State of the Industry

Each year C&IT (Conference and Incentive Travel) compile a detailed report summarising the challenges and concerns facing the event industry over the last year, and to gather opinion on the future. The findings make an interesting read for anyone involved in this exciting yet challenging industry.

On 8th June 2017 the country went to the polls and the result of a hung parliament coupled with last year’s vote to exit the European Union, meant that political uncertainty was cited as one of the biggest challenges facing the industry towards the end of last year. The main concern appeared to be the amount of unanswered questions with no one really knowing what Brexit meant for Great Britain. Questions continue to be asked as to what this will be mean for event budgets with fluctuating currencies and the effect of conversion rates, not to mention future visa issues for people travelling to other European countries. It seems to be the lack of clarity which is creating worry amongst agencies and corporate planners alike.
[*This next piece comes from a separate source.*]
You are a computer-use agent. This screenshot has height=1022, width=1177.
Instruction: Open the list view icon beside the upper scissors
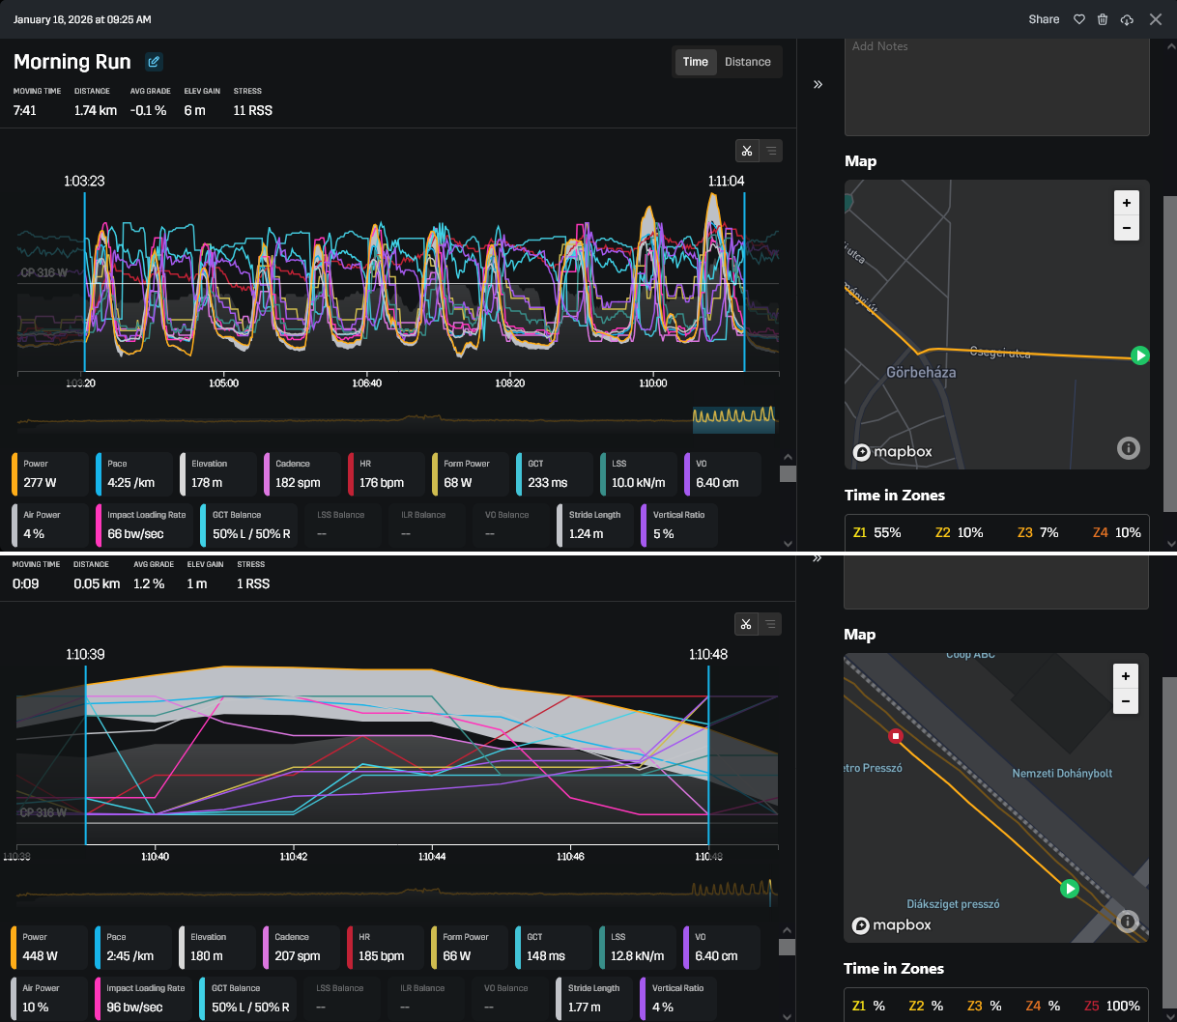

Maintaining year on year growth continues to be a challenge for agencies. The agency landscape is currently so incredibly competitive, and with the rise of freelance consultants, start-ups and small agencies appearing – they are all competing for too little business. Liquidations (AddingValue and Bluehat UK, to name two) are testament to these troubled times, and recent mergers and acquisitions demonstrate the need for strategic cost efficiencies also.
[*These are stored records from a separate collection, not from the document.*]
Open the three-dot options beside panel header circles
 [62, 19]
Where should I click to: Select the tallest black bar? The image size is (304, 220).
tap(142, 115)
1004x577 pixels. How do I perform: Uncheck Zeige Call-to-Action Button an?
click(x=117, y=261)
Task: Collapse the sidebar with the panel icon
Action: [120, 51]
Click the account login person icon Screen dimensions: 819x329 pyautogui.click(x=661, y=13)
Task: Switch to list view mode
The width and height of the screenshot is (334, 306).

Budget constraints continue to challenge the industry with clients squeezing budgets year on year, yet increasingly expecting ‘more for less’, both in scale of the event and with the pressure to find the newest and most exciting venue to deliver a ‘wow’ factor, whilst keeping attendees to a manageable number to avoid falling back on more predictable purpose-built conference venues. Along with this is the challenge of convincing clients to take a risk on event venue and location to avoid the same event year on year.

And of course with budget constraints, there is a greater requirement than ever before to demonstrate the impact of the event and the value that it will bring to an organisation. With the lack of a recognised industry standard method to demonstrate the value of an event, how to measure the return on investment of an event will undoubtedly remain a challenge in the years to come.

In 2017, short lead-times remained a concern for agencies with the increasing pressure to be able to develop outstanding creative campaigns in an unreasonably short time frame. The current uncertain political climate has been blamed on this, with people being cautious about committing to event spend. Whether this is short-lived or a long term concern, remains to be seen.

Agencies have also spoken of the challenge of recruiting talent, with competition for the best talent remaining fierce. Finding talent takes time and is a luxury the industry just don’t have! Senior candidates also appear to prefer freelance contracts as opposed to full time positions, and the challenge of retaining junior talent when they generally have a higher expectation for promotion and salary increase, is tough.

But it isn’t all doom and gloom! Being resilient in these uncertain times is a continuing drive. Despite the ongoing worldwide terror attacks, people haven’t been deterred from travelling or from hosting large scale events. Location-wise, London remains the favourite and Manchester is second for UK destinations, whilst New York, Miami and Las Vegas still prove popular across the pond. Popularity in Incentive Travel continues to rise also, with Experiences as a reward in sales – a trip to an exotic destination is deemed much more effective than a cash incentive which will be lost in day to day costs and never spoken about round the office once it has hit the bank account! In addition, many agencies have seen a rise in roadshows and conferences. With the current political climate, companies have needed to communicate with their staff more than ever, and the frequency of conferences tend to be higher; with the scale of the conference much smaller.

The overall opinion of the year ahead seems to be realistic optimism, with most agency Managing Directors forecasting challenging but exciting times ahead. What 2018 will actually bring to the Events industry, remains to be seen.